Una madrugada descendí de un colectivo cargando un pequeño bolso. Recuerdo la fría noche y la calle sin nombre por la que caminé hasta el hospedaje. Tuve que golpear varias veces hasta que el joven sereno despertó. Con una voz ronca me pidió los datos para anotarme en el desprolijo libro de ingresos de pasajeros: un cuaderno de 16 páginas.
-Es viajante, verdad, dijo con seguridad.
-No, periodista, le respondí.
Levantó la vista y pude ver con claridad su cara marcada por la tela de la almohada y una mueca de sorpresa.
-Aquí sólo vienen viajantes, dijo mientras se desperezaba.
Después me entregó la llave de la habitación. En el diminuto cuarto revestido en machimbre acomodé mis pertenencias y busqué el calor de las frazadas. Cansado por más de 10 horas de viaje por la chatura de la llanura pampeana, sólo quería dormir. Sentía la necesidad de anclar mi vida. Me pesaban años de turbulencia personal.
En la penumbra y el silencio profundo recordé que era la segunda vez que pisaba el pueblo. La primera fue muchos años antes, cuando aún funcionaba el tren y las cantinas servían sopa de verduras.
No sé cuanto dormí. Pero cuando desperté el hospedaje estaba sin empleados. Un cartel escrito en un cuaderno decía que el café y las tostadas estaban en la cocina. Me serví una taza, mordí el pan y volví a caminar por la calle sin nombre.
En la Terminal de Ómnibus, frente a la plaza, no demoraron muchos segundos para saber que no era del pueblo. Compartí una breve charla y me dieron las indicaciones que buscaba.
Caminé despacio y descubrí que el aire estaba claro y el cielo muy celeste. El viento suave y frío me acompañó hasta uno de los accesos. En mi andar crucé pocos autos, muchos camiones, algunos ciclistas, casi ningún peatón. Todos percibieron que era foráneo.
Al llegar a la ancha calle de tierra supe que allí debía doblar. Una cortina de álamos cubría el lugar. Mis pies quedaban marcados sobre el piso algo arenoso y el silencio era alterado por el aleteo de algún pájaro.
Al llegar, empujé despacio la puerta de hierro y entre tumbas antiguas busqué la de mi abuelo. Sobre una lápida gris leí las dos placas. Una de 1956, el año de su muerte. Otra de 1970 dedicada por sus nietos. Recordé que fue ese el año en que recorrí el pueblo por primera vez junto a mis hermanos y padres. Delante del monumento le confesé en silencio mis temores y mis inseguridades. Sentía el alma perdida.

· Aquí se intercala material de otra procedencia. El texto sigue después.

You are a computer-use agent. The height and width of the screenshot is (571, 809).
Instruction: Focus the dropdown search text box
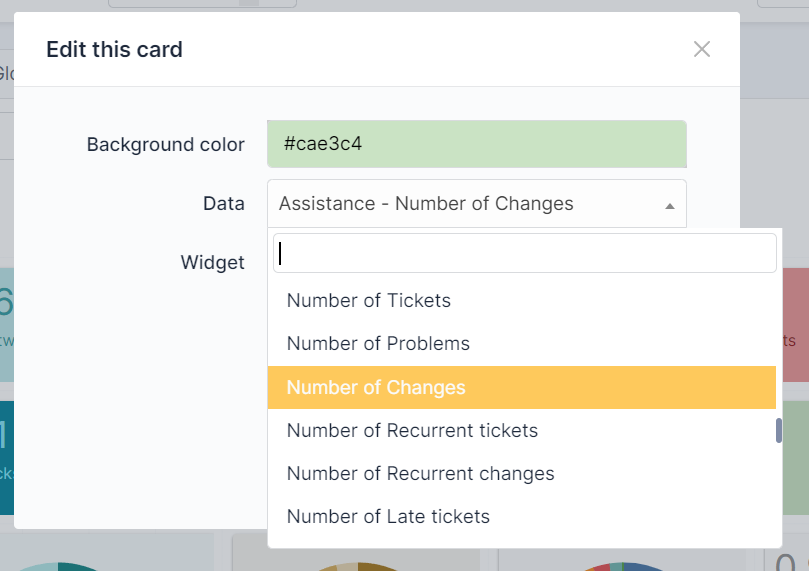coord(524,253)
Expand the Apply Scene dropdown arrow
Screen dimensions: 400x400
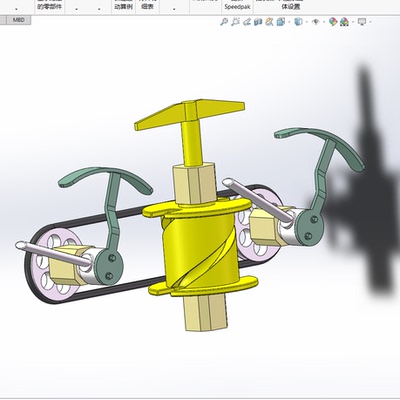(x=353, y=22)

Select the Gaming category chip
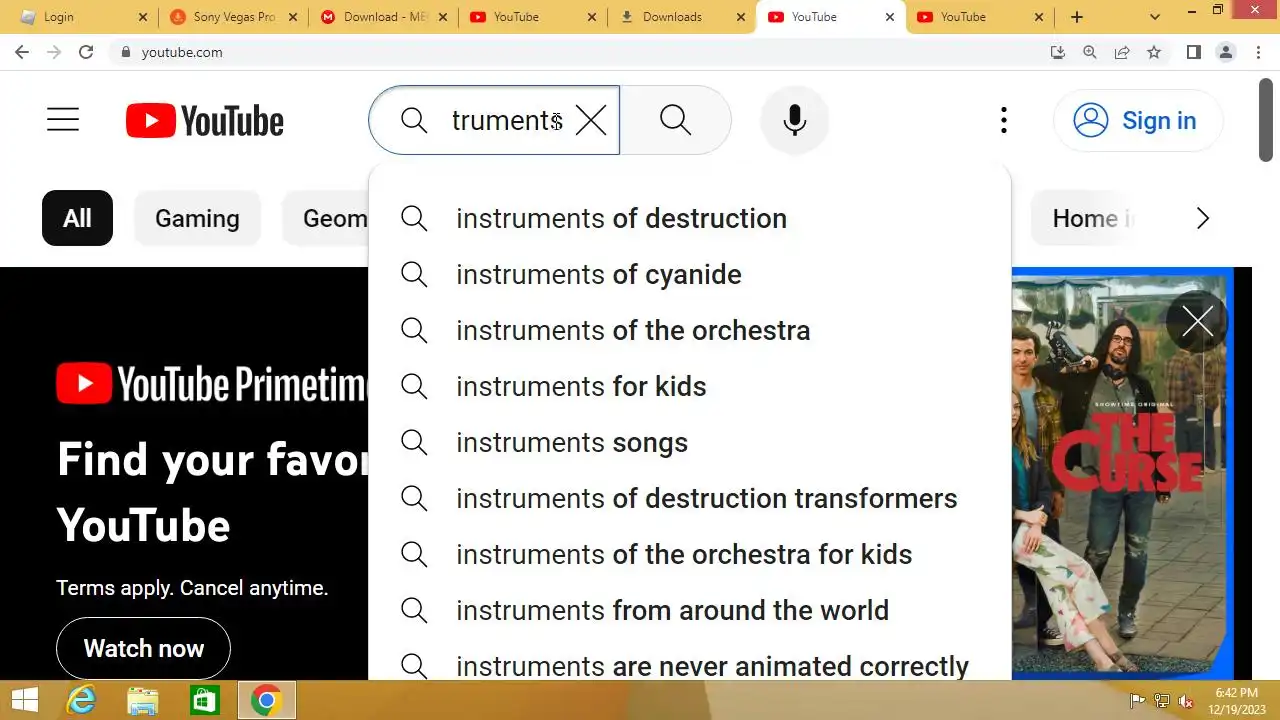197,219
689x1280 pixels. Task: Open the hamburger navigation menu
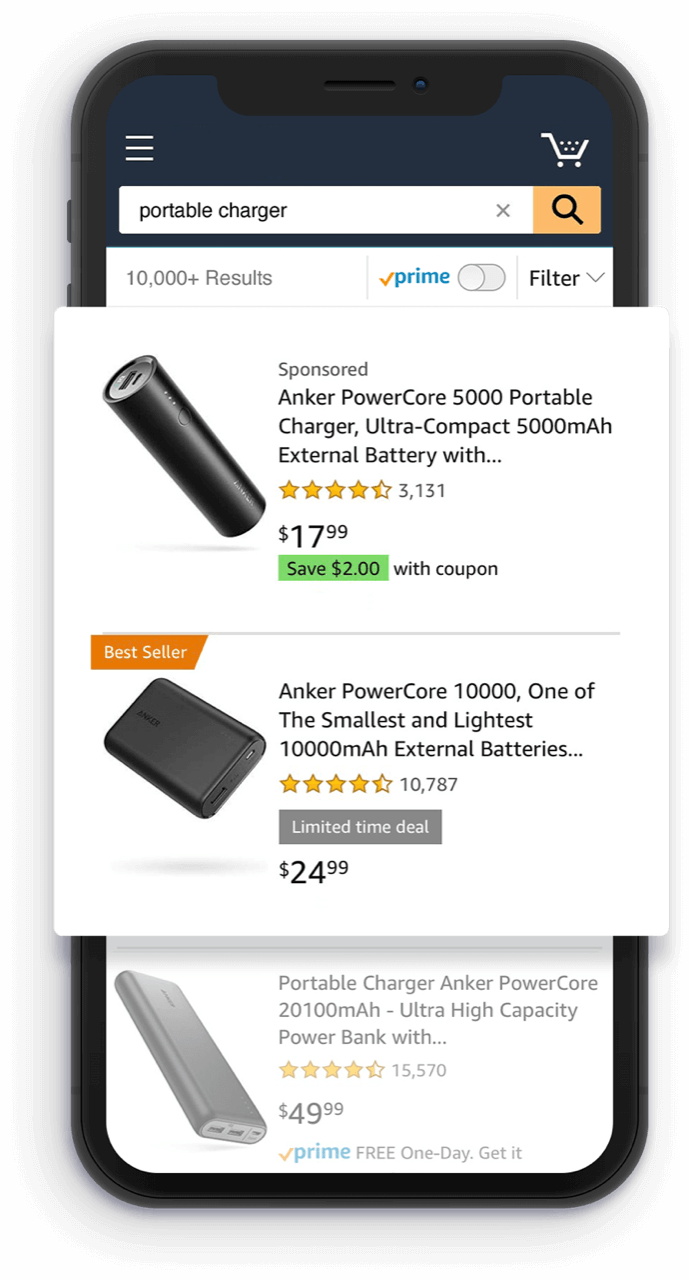click(x=139, y=149)
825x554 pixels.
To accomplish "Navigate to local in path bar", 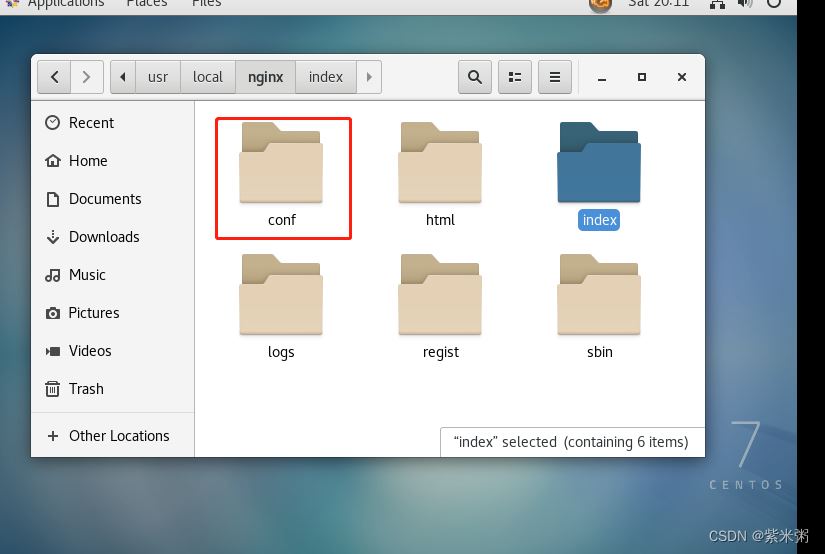I will tap(208, 77).
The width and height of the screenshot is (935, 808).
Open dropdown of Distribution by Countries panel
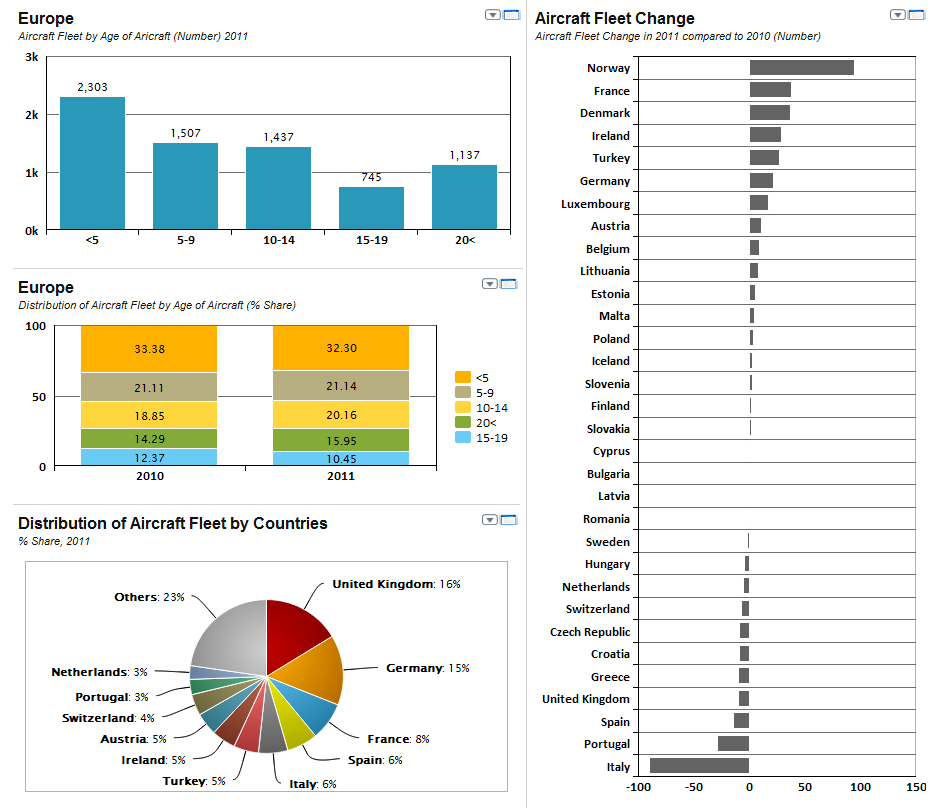pyautogui.click(x=489, y=520)

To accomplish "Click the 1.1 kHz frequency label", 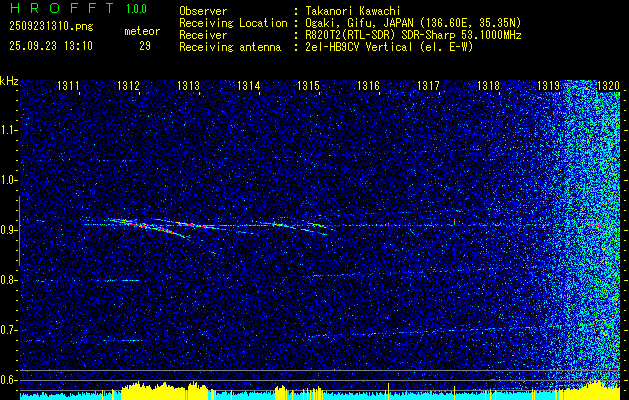I will click(7, 130).
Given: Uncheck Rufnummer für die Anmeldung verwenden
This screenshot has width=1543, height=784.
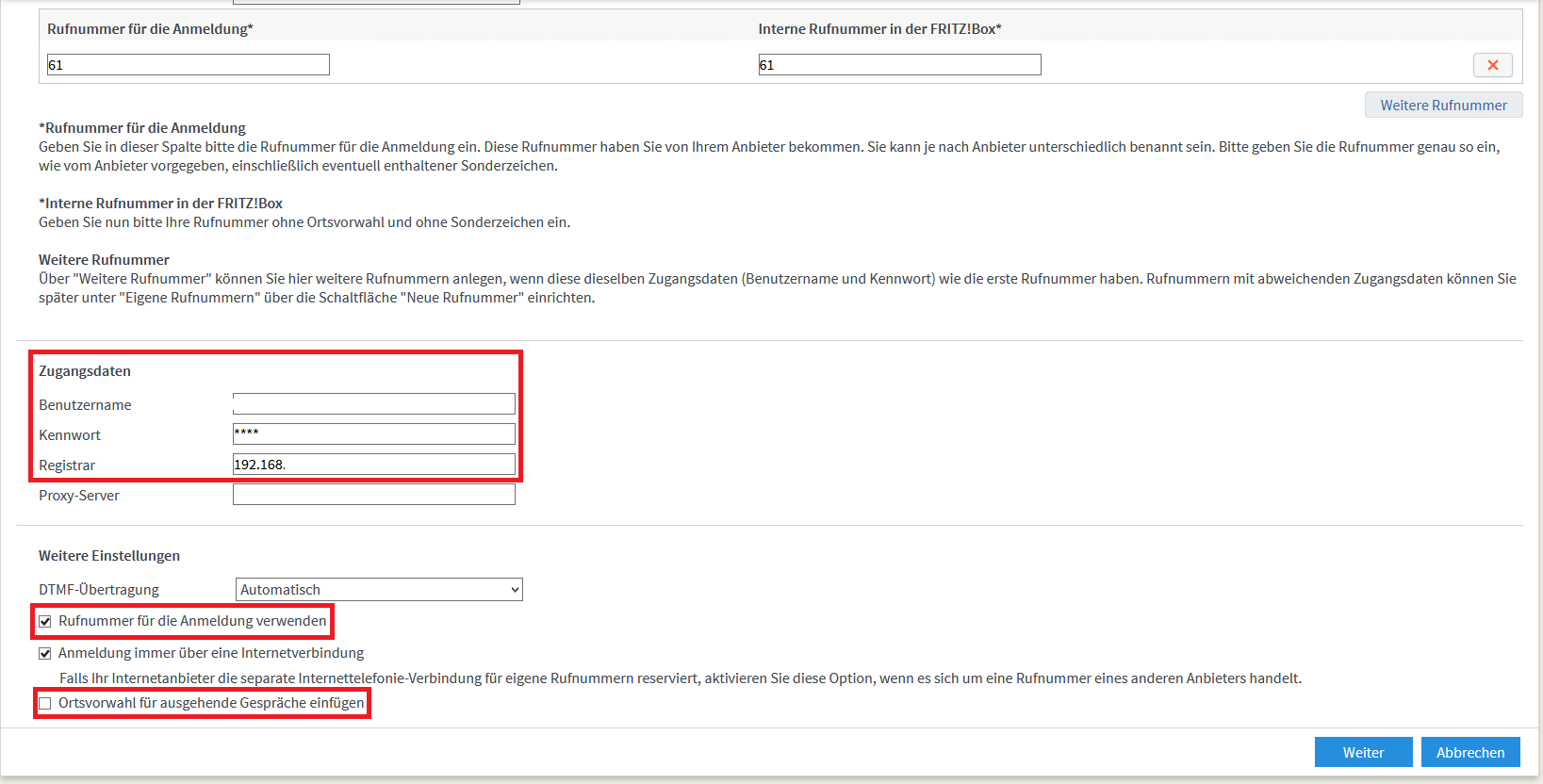Looking at the screenshot, I should click(x=45, y=622).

“Dame una señal”, le murmuré. O le rogué. Y me alejé de la piedra gris y del frasco de vidrio colocado como florero.
Después retorné muy despacio y noté que la luz del sol de la mañana se colaba entre las ramas de los álamos dibujando sombras. Las piernas me dolían.
La tranquilidad del lugar aplacó mis pensamientos y el aire refrescó mi cara. Por la calle sin nombre busqué el hospedaje, tomé mis cosas y me marché hacia la Terminal. Después de dos horas de espera, informaron que el colectivo no pasaría. Un desperfecto lo dejó al costado del camino. La noticia no me alteró. Pensé que quizás fuera una señal. En esa paz del pueblo sentí que la vida estaba en otra parte, tal vez aquí, y que debía darle una oportunidad.